Connect your Okta IdP with BrowserStack

Introduction

Okta’s integration with BrowserStack enables end-users to enable Single Sign-on and Auto User Provisioning for their BrowserStack account. This document describes how to configure auto User Provisioning when Okta is your identity provider.

Prerequisites

  • Enterprise plan on BrowserStack.
  • A user account in BrowserStack with Owner permissions. However, if needed Owner can also allow the setup access to one of the Admin from Settings & Permissions -> Permissions -> Authentication & Security Settings.
  • Administrator access to your organization’s Okta instance.
  • Single Sign-on integration with BrowserStack (mandatory).

Supported features

Okta & BrowserStack user provisioning integration currently supports the following features:

  • User provisioning & de-provisioning
  • Attribute assignment for users on BrowserStack:
    • Role assignment
    • Product access
    • Team assignment

For more information on the listed features, visit the Okta Glossary.
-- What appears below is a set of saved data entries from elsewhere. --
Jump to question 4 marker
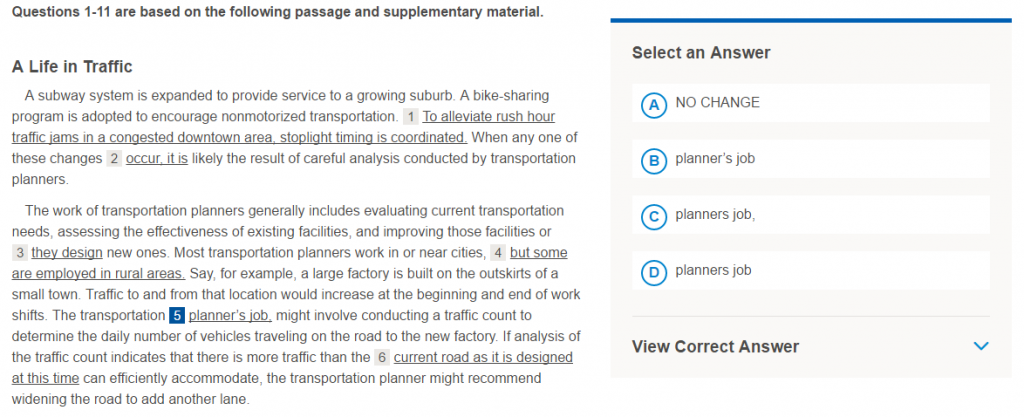1024x417 pixels. click(x=498, y=253)
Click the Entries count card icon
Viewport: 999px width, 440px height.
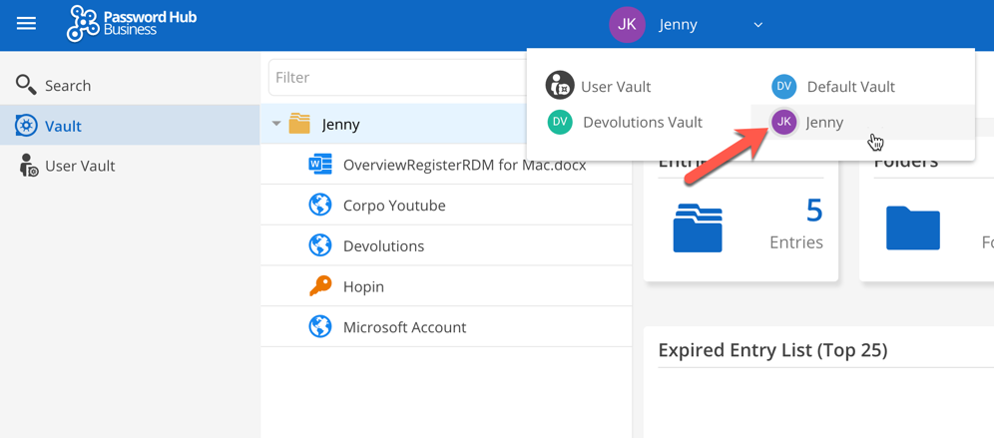pyautogui.click(x=697, y=227)
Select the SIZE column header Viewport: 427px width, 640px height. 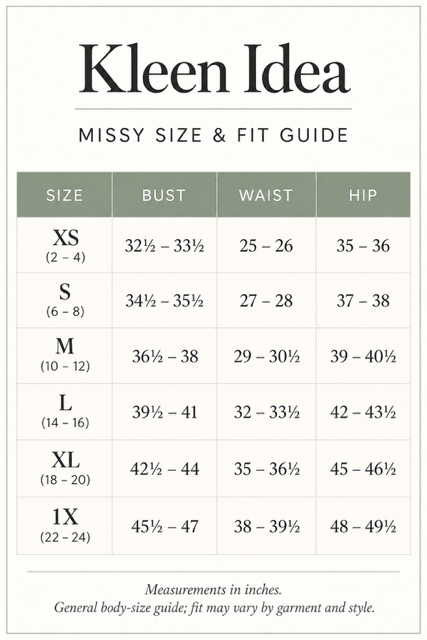coord(64,195)
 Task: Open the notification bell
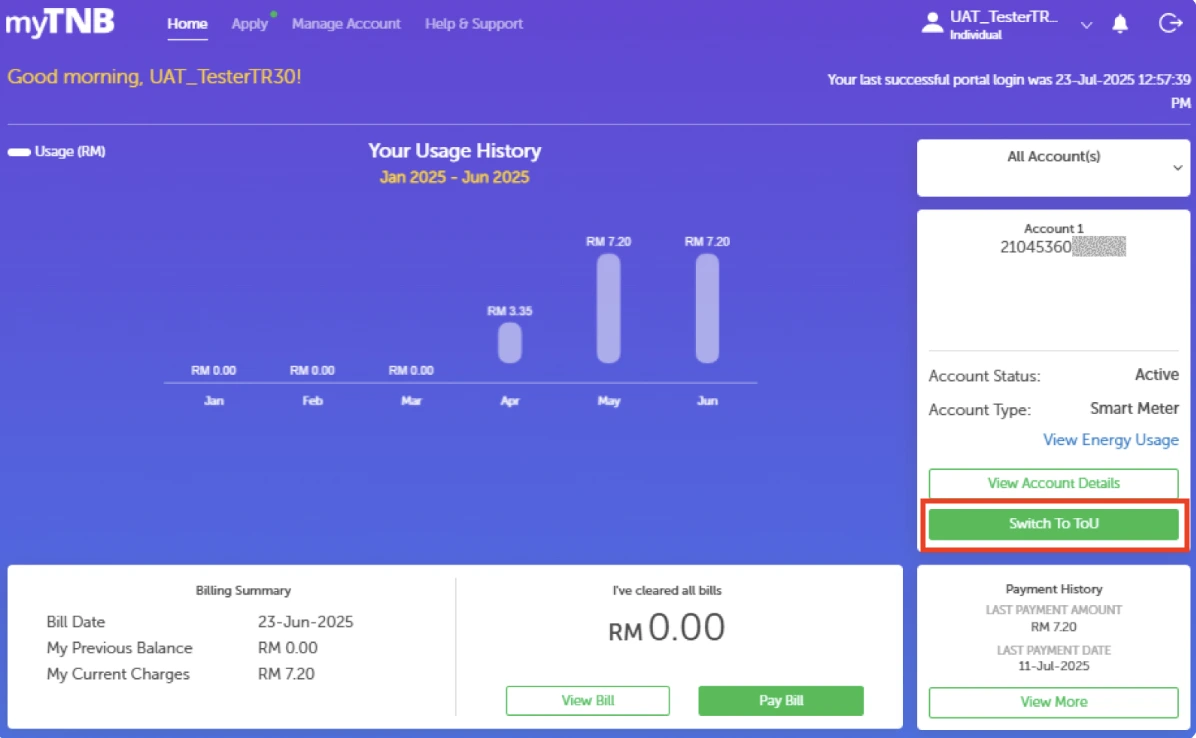[x=1120, y=24]
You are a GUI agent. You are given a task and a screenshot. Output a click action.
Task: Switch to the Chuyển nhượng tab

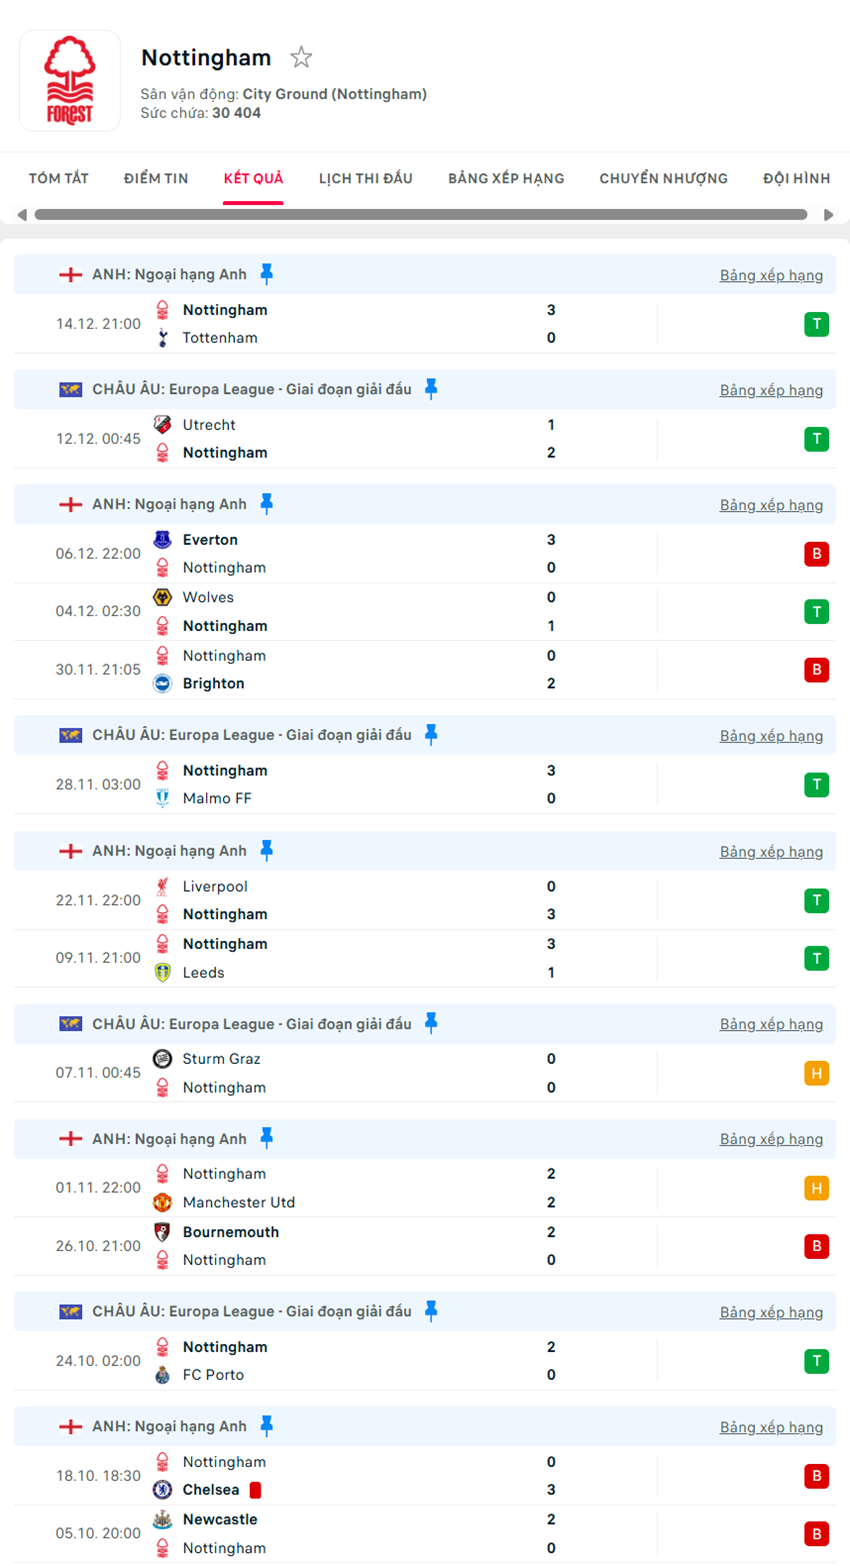664,179
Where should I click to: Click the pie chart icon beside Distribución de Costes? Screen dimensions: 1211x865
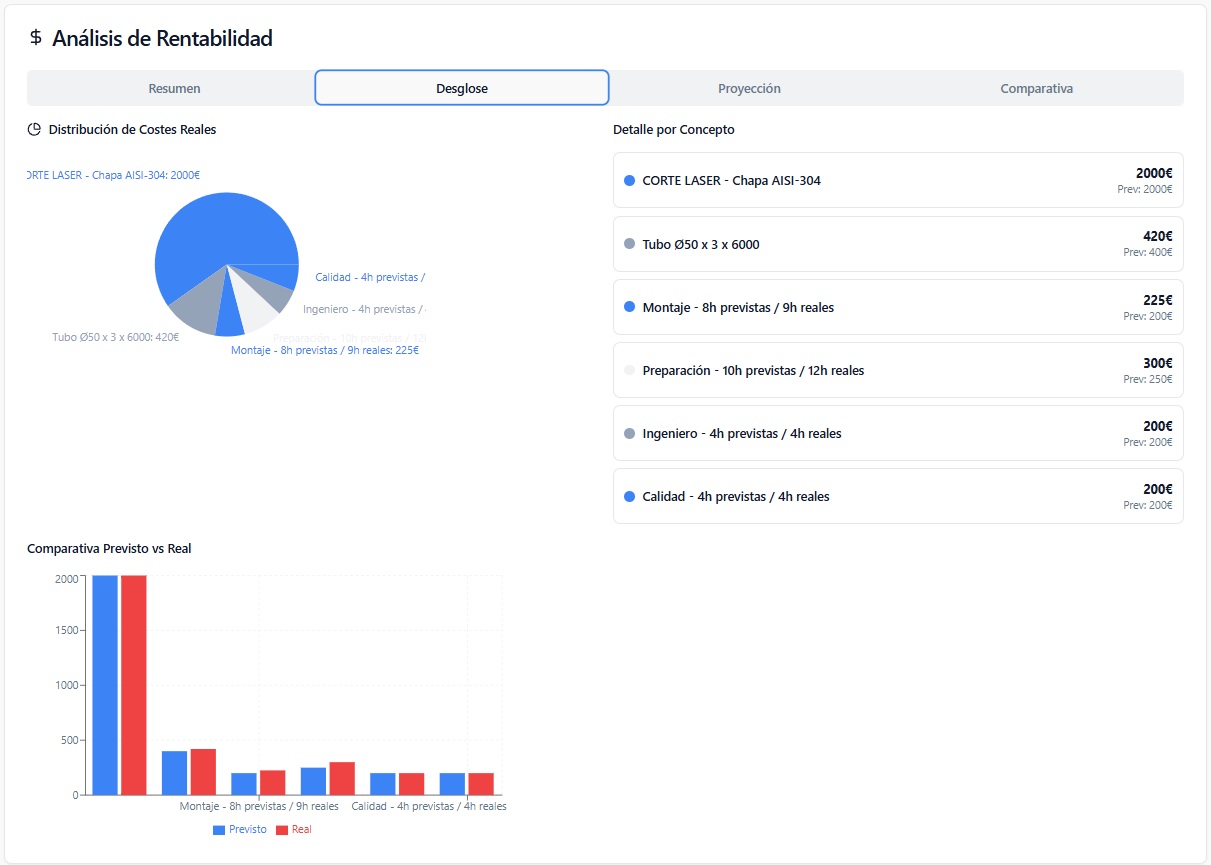click(34, 129)
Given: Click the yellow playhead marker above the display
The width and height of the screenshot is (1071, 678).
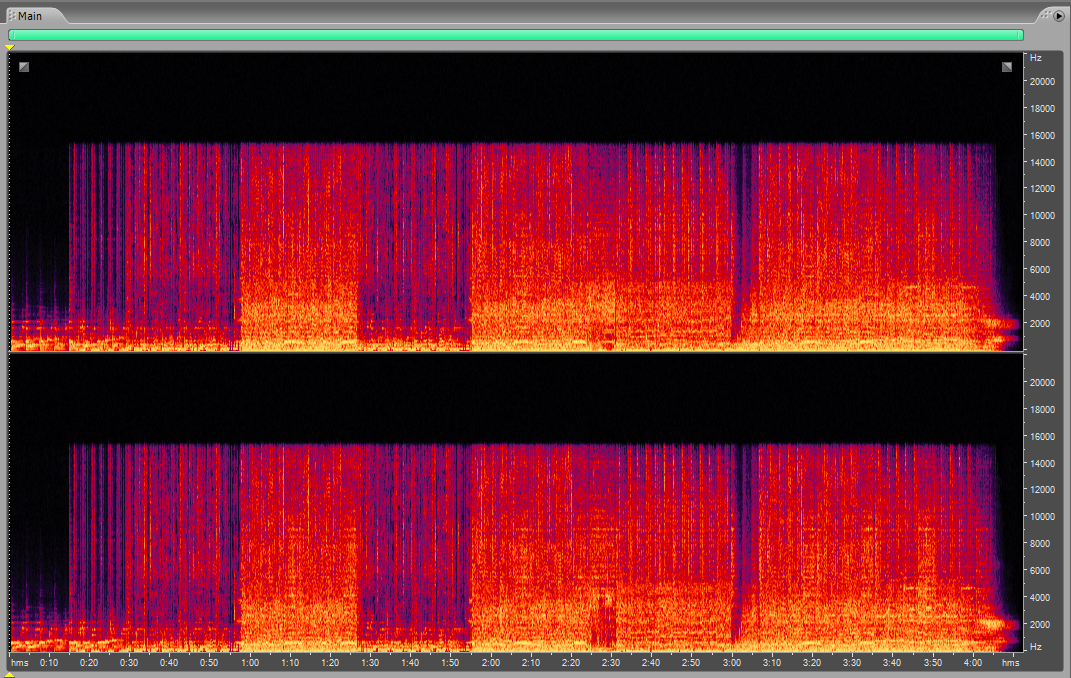Looking at the screenshot, I should click(x=10, y=47).
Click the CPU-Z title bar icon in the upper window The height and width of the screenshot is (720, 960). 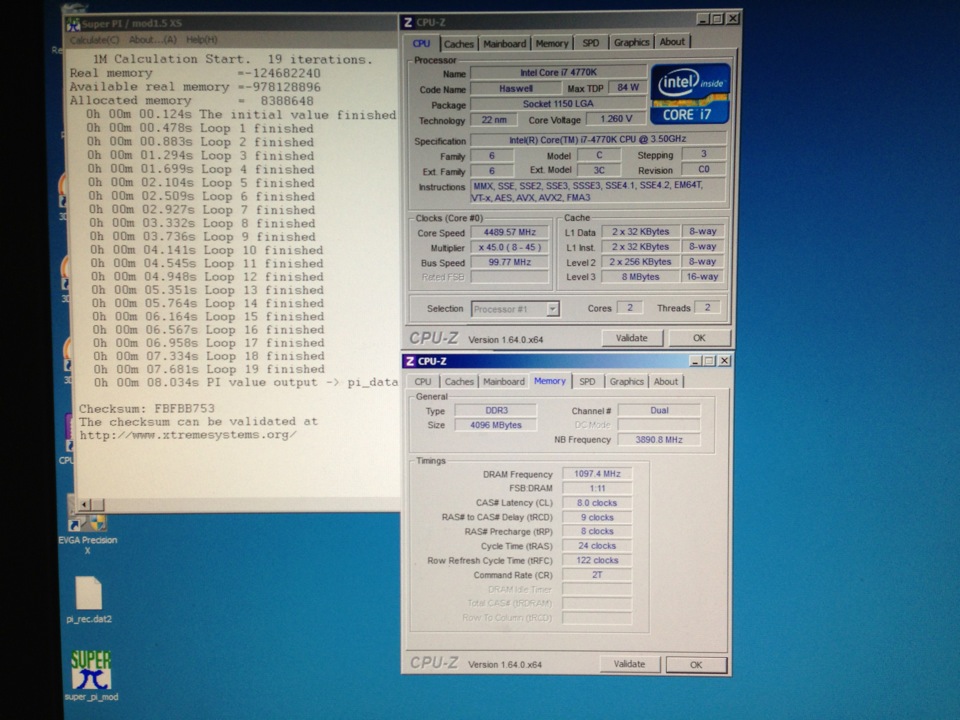[x=408, y=21]
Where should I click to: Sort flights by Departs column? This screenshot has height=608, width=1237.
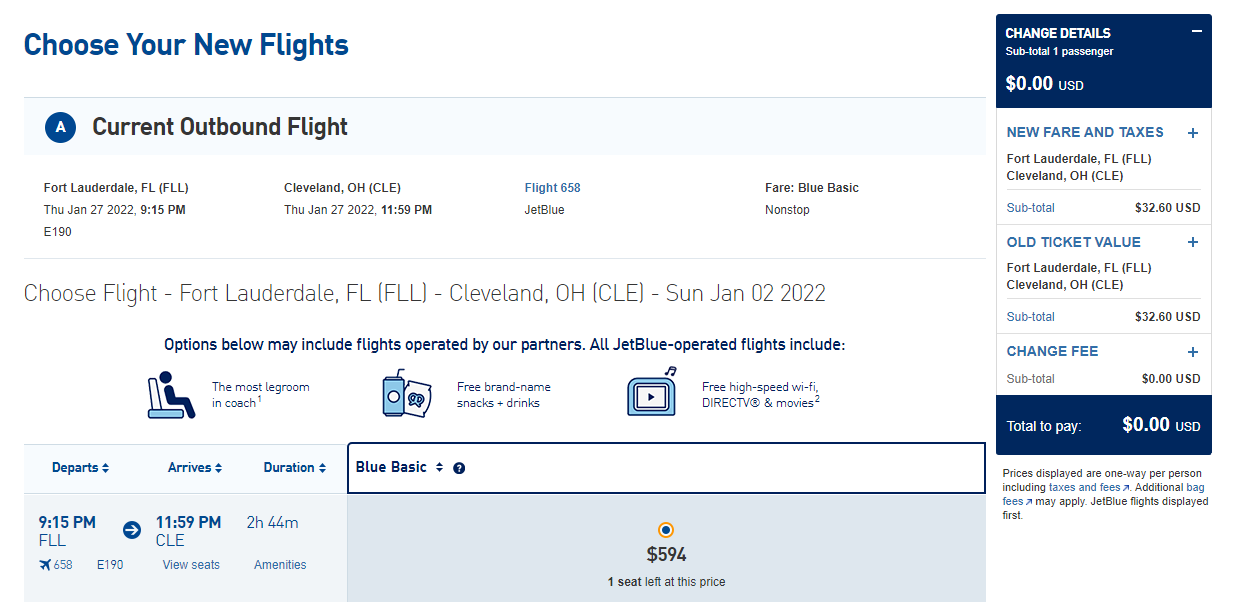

Configuring for user provisioning

  1. Log in to BrowserStack as a user with Owner permissions.

  2. Go to Account -> Settings & Permissions. Select the Security tab.

  3. Under Auto User Provisioning, click Configure. Auto User Provisioning - Configure via SCIM

  4. Select the user attributes that you want to control from Okta and click Confirm. Select attributes to be controlled via Okta

  5. Copy the credentials, will be used on Okta for authentication. Copy the credentials, will be used on Okta for authentication

  6. If you had already set up Signle Sign-On before setting up user provisioning, then you already have the BrowserStack application added on Okta. You can skip this step in that case, else:
    • Find BrowserStack application under Applications on Okta
    • Add it to your Okta tenant Find browserStack app under applications on okta and add it to your okta tenant
    • Add Application label and click Done.
  7. Go to BrowserStack application on Okta -> Click Provisioning tab.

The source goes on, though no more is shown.